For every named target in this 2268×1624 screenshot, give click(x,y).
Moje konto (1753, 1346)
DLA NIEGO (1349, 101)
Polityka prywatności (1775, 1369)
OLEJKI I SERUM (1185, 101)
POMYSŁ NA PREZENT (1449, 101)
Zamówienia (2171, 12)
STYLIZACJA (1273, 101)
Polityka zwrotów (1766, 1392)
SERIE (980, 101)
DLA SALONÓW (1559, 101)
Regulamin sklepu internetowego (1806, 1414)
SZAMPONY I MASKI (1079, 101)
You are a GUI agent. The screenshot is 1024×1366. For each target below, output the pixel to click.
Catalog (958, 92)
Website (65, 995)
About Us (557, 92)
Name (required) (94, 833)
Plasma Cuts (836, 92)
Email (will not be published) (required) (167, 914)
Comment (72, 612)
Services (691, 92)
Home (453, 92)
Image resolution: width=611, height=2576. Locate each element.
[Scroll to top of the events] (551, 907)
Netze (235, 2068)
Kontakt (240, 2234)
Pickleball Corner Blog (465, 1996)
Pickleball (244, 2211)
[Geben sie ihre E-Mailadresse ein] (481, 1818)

* What you should do *
Gather each line in the entries above where the string "Pickleball" is found.

* Solution to this exercise *
Pickleball Corner Blog (465, 1996)
Pickleball (244, 2211)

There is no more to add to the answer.